Los directores aciertan en no tender un puente explícito entre la biografía y la obra. Nunca escuchamos a Lynch decir “así fue que se me ocurrió...”, y eso genera la sensación de estar frente a un gigantesco puzle y tener que ordenar nosotros mismos los datos. Cuenta una anécdota que podría significar el primer desgarro en la perfecta e impoluta inocencia infantil: David y su hermano están jugando en el frente de su casa, ya es casi de noche y de repente ven a una mujer desnuda de pies a cabeza, de piel pálida y bella y con sangre saliendo de su boca. En esa imagen puede rastrearse el germen de Terciopelo azul, la escena de Dorothy Vallens (Isabella Rossellini) caminando desnuda por la calle, acercándose a Kyle MacLachlan y diciendo: “Vos pusiste la enfermedad en mí”. Lynch narra su primera experiencia con la marihuana, y la descripción de las líneas blancas de la carretera puede hacer que uno piense en Carretera perdida. Recuerda que cuando se mudó a Filadelfia (a la que describe como una ciudad terrible, una especie de Nueva York más dura, en los tiempos en que Nueva York era durísima) recibió allí a su padre; le mostró, orgulloso, su sótano con experimentos artísticos (pájaros muertos, ratas envueltas en plástico y similares), y percibió en la expresión de su cara un profundo dolor contenido. El padre se despidió diciéndole: “David, creo que nunca deberías tener hijos”, en un momento en el que la primera esposa de Lynch estaba embarazada, y es difícil no asociar eso con el terror del protagonista de Eraserhead al enfrentarse a aquel bebé bituminoso y sin miembros.

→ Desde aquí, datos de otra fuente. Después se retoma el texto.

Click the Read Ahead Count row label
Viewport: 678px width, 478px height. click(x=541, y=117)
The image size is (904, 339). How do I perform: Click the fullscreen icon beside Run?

The Art Life cubre la vida del director hasta la realización de aquella primera obra, que se volvió objeto de culto, y en cierta medida el título parece tener un tono nostálgico, en relación con años idílicos en los que Lynch se veía como un artista plástico, antes de meterse de lleno en su rol de cineasta. Muchos considerarán que parte importante del material es disfrutable más que nada para los fans del director, pero The Art Life es una película hermosa, y hasta podría decirse que es importante para cualquier persona que esté dando sus primeros pasos en el arte. Más allá de los misterios a resolver, hay en este documental un Lynch honesto y sincero como pocas veces, que nos muestra las alegrías, miedos y sacrificios que involucra crear, sin contar su experiencia desde una torre de marfil ni sermonear sobre cómo se debe ser. The Art Life no abandona en ningún momento el bajo perfil, pero termina convirtiéndose en una obra iniciática para quienes deseen auténticamente, más que vivir del arte, que su vida sea artística. Es un relato emocionante, a la altura de autobiografías como Mi último suspiro (1982), de Luis Buñuel.

David Lynch. The Art Life

Dirigida por Jon Nguyen, Rick Barnes y Olivia Neergaard-Holm. Estados Unidos/ Dinamarca, 2016. Cinemateca 18 y sala Pocitos.